A Ricardo Eletro foi condenada a pagar indenização por danos morais no valor de R$ 3 mil a um consumidor que adquiriu produto defeituoso no site da loja e não conseguiu ver seu problema solucionado pela empresa. A decisão é da 14ª Câmara Cível do Tribunal de Justiça de Minas Gerais (TJMG), que reformou, em parte, sentença proferida pela comarca de Juiz de Fora, na Zona da Mata mineira.
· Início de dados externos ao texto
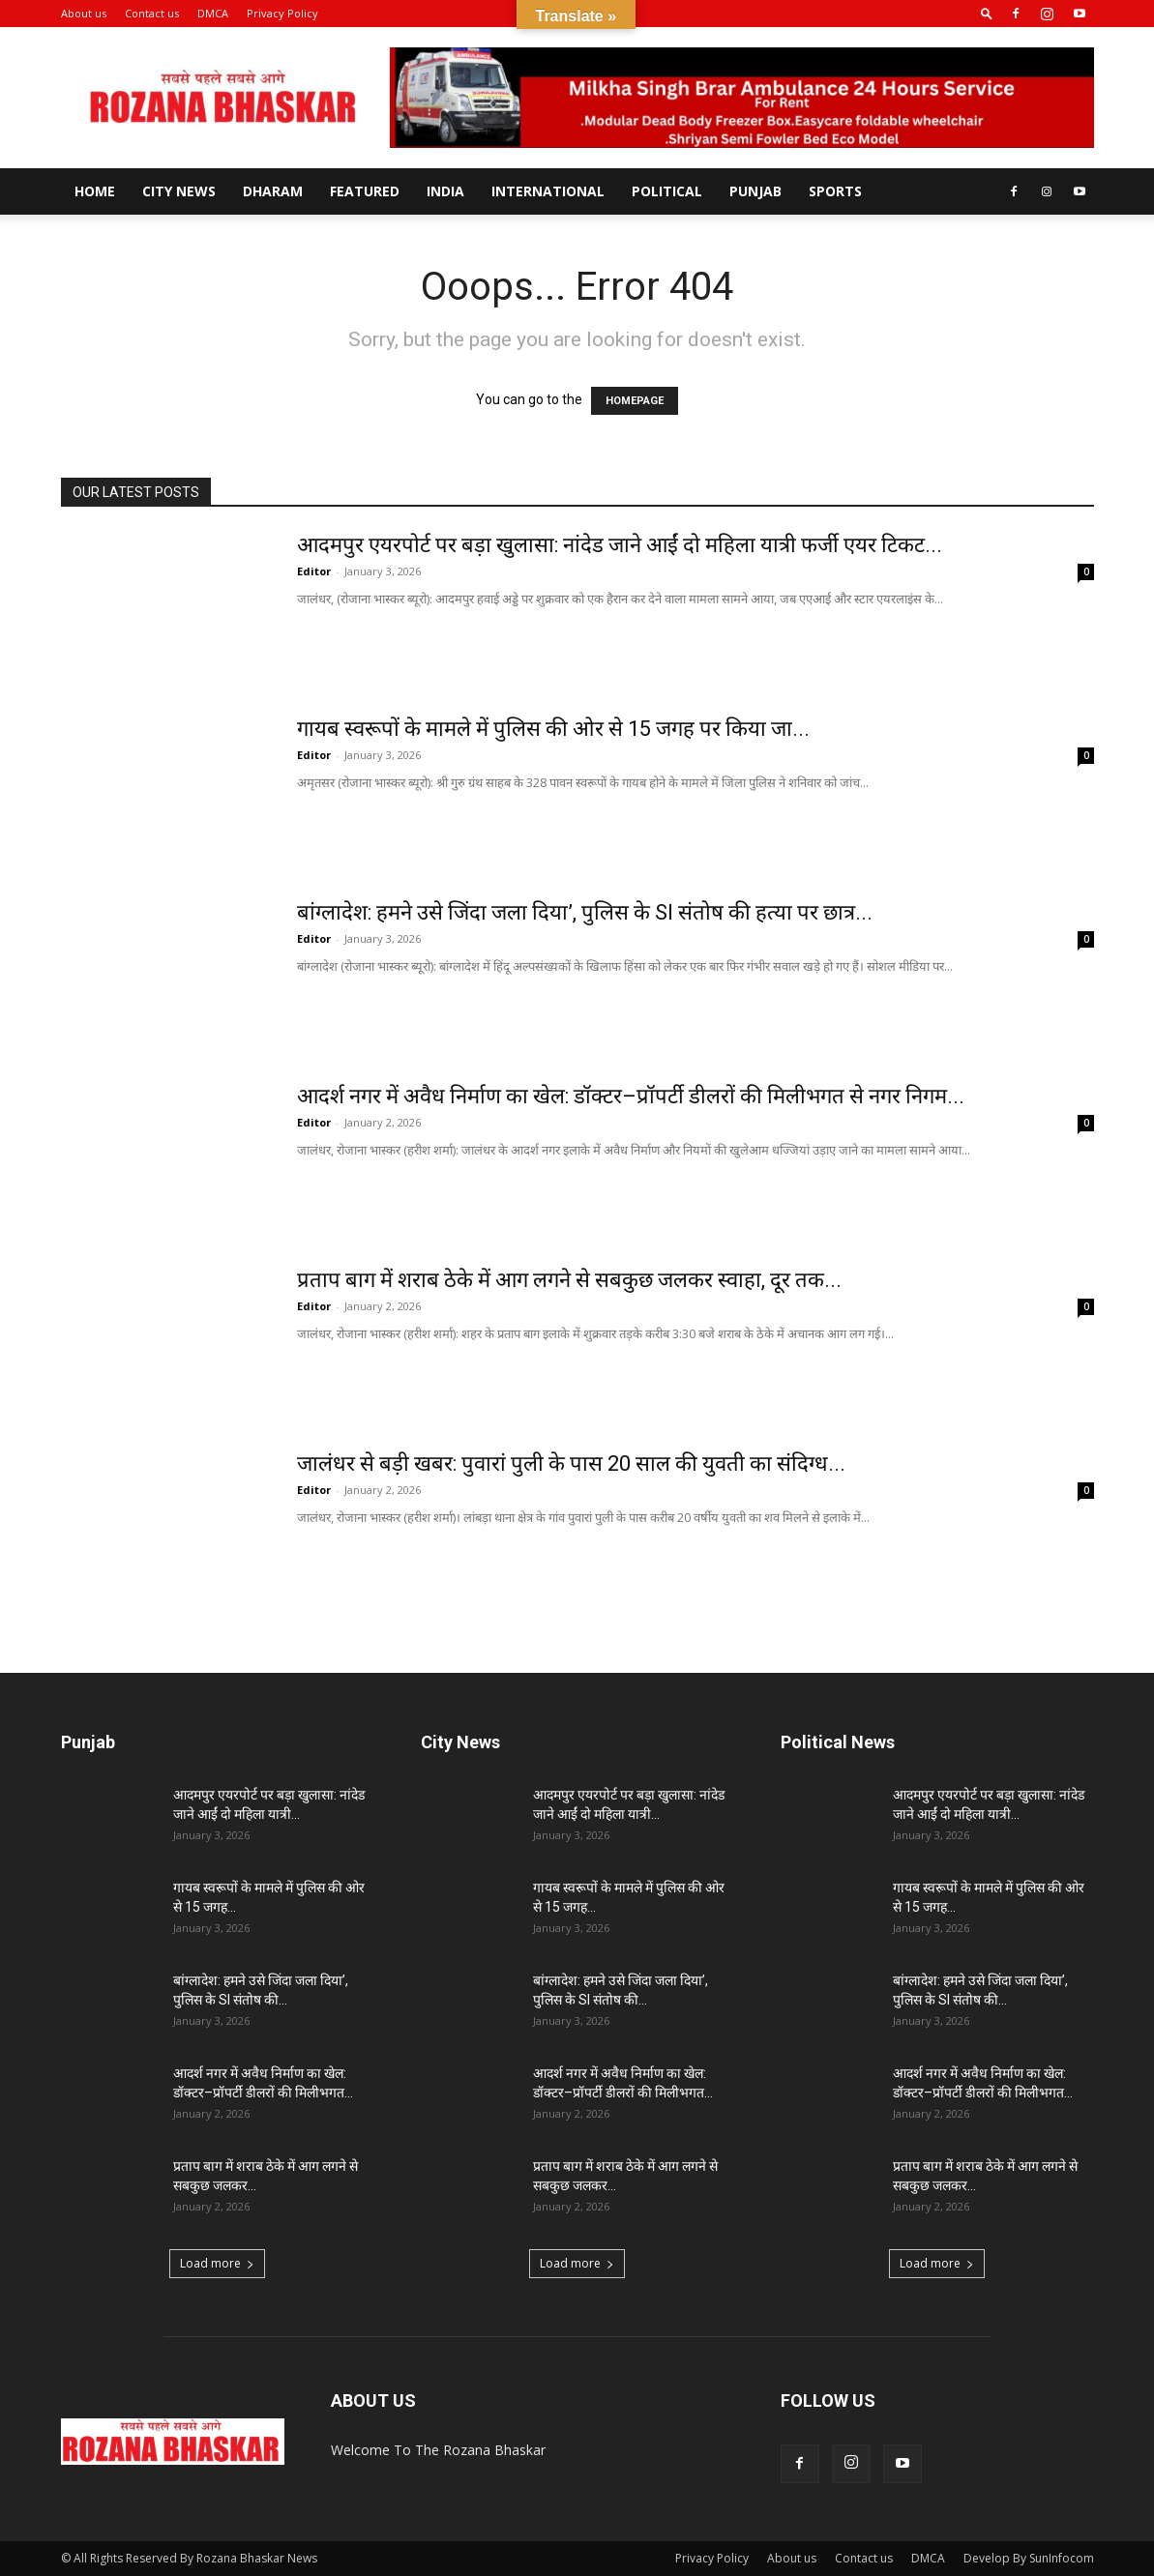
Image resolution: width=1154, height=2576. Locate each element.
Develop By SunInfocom (1028, 2558)
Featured (364, 191)
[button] (986, 13)
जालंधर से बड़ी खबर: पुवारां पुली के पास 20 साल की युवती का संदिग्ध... (571, 1463)
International (548, 191)
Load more (217, 2263)
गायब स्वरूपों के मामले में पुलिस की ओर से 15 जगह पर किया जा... (553, 729)
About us (83, 13)
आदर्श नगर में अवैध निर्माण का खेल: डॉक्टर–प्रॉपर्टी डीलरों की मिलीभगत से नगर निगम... (630, 1096)
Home (94, 191)
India (445, 191)
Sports (835, 191)
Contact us (152, 13)
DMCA (212, 13)
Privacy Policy (282, 13)
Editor (314, 571)
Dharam (273, 191)
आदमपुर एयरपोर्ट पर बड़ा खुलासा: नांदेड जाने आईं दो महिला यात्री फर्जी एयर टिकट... (619, 545)
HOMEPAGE (635, 401)
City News (179, 191)
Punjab (755, 191)
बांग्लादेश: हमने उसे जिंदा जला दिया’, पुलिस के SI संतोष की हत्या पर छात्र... (585, 912)
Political (667, 191)
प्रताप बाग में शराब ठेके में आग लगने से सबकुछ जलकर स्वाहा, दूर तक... (569, 1280)
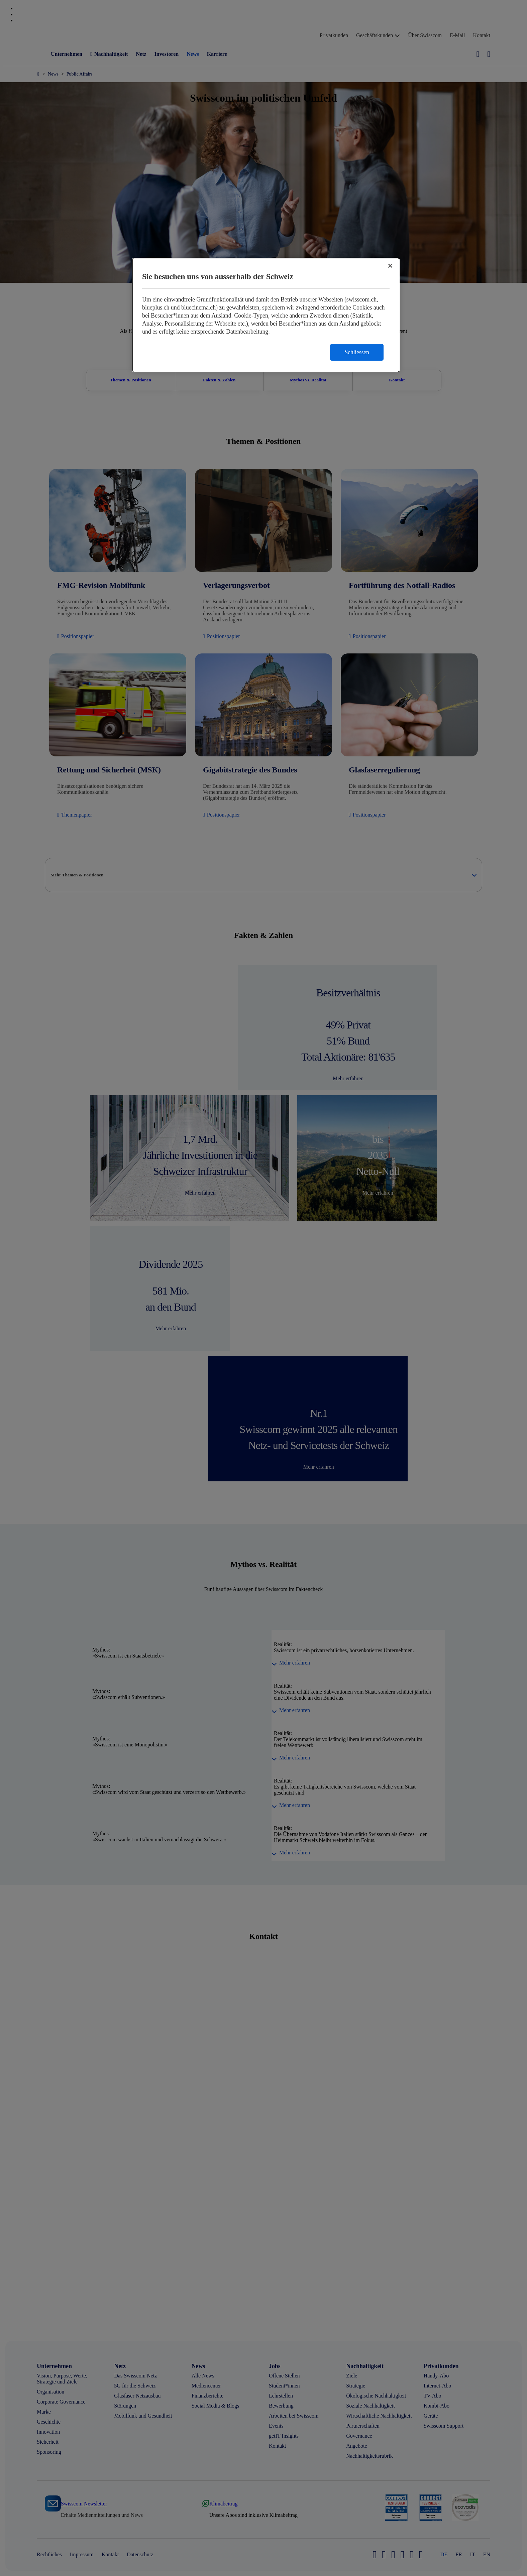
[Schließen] (390, 265)
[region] (266, 315)
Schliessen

Compra foi feita pelo site da empresa, que foi condenada a pagar R$ 3 mil por danos morais


A Ricardo Eletro foi condenada a pagar indenização por danos morais no valor de R$ 3 mil a um consumidor que adquiriu produto defeituoso no site da loja e não conseguiu ver seu problema solucionado pela empresa. A decisão é da 14ª Câmara Cível do Tribunal de Justiça de Minas Gerais (TJMG), que reformou, em parte, sentença proferida pela comarca de Juiz de Fora, na Zona da Mata mineira.

 

O engenheiro L.P.S.C. adquiriu dois aparelhos de TV pelo site da Ricardo Eletro, em 1º de junho de 2010. Ao receber os produtos, observou que um dos aparelhos não funcionava, por isso fez contato com o setor de atendimento da loja, tendo sido instruído a utilizar um Sedex reverso para devolver o equipamento defeituoso à empresa. Foi informado, na ocasião, de que o produto seria trocado imediatamente por outro, em perfeitas condições de funcionamento.

 

Embora tenha seguido as instruções da empresa, três meses depois o consumidor ainda não havia recebido um novo aparelho, por isso decidiu entrar na Justiça pedindo indenização por danos morais e materiais. Em suas alegações, o engenheiro afirmou que pagou R$ 999 pelo aparelho e que o acompanhamento do Sedex reverso confirma que a loja recebeu de volta a TV defeituosa em 16 de junho de 2010. Afirmou que, estando claro que a loja não havia cumprido com suas obrigações, cabia a ela o dever de indenizar.

 

Em sua defesa, a empresa alegou que o engenheiro não provou ter sofrido danos de qualquer natureza. Contudo, em Primeira Instância, foi condenada a pagar ao consumidor indenização por danos materiais no valor de R$ 900 e danos morais no valor de R$ 6 mil. Diante da sentença, decidiu recorrer, reiterando as alegações anteriores e pedindo que, se mantida a condenação, a indenização por dano moral fosse reduzida. O consumidor também decidiu recorrer, pedindo o aumento do valor do dano moral.

 

Danos morais e materiais


Ao analisar os autos, o desembargador relator, Antônio de Pádua, avaliou que o dano moral não estaria configurado, pois julgou que o consumidor experimentou apenas meros dissabores. No entanto, o desembargador revisor, Rogério Medeiros, observou que "o produto apresentou defeito após a entrega e, apesar das diversas tentativas do autor, não houve resposta a contento e muito menos reposição da mercadoria". Assim, o revisor julgou que caberia à loja o dever de indenizar o consumidor por danos morais. Em relação ao valor da indenização, no entanto, avaliou que ela deveria ser reduzida para R$ 3 mil, mantendo o restante da sentença inalterável.

 

Em seu voto, o revisor foi seguido pelo desembargador Estevão Lucchesi, ficando vencido o relator.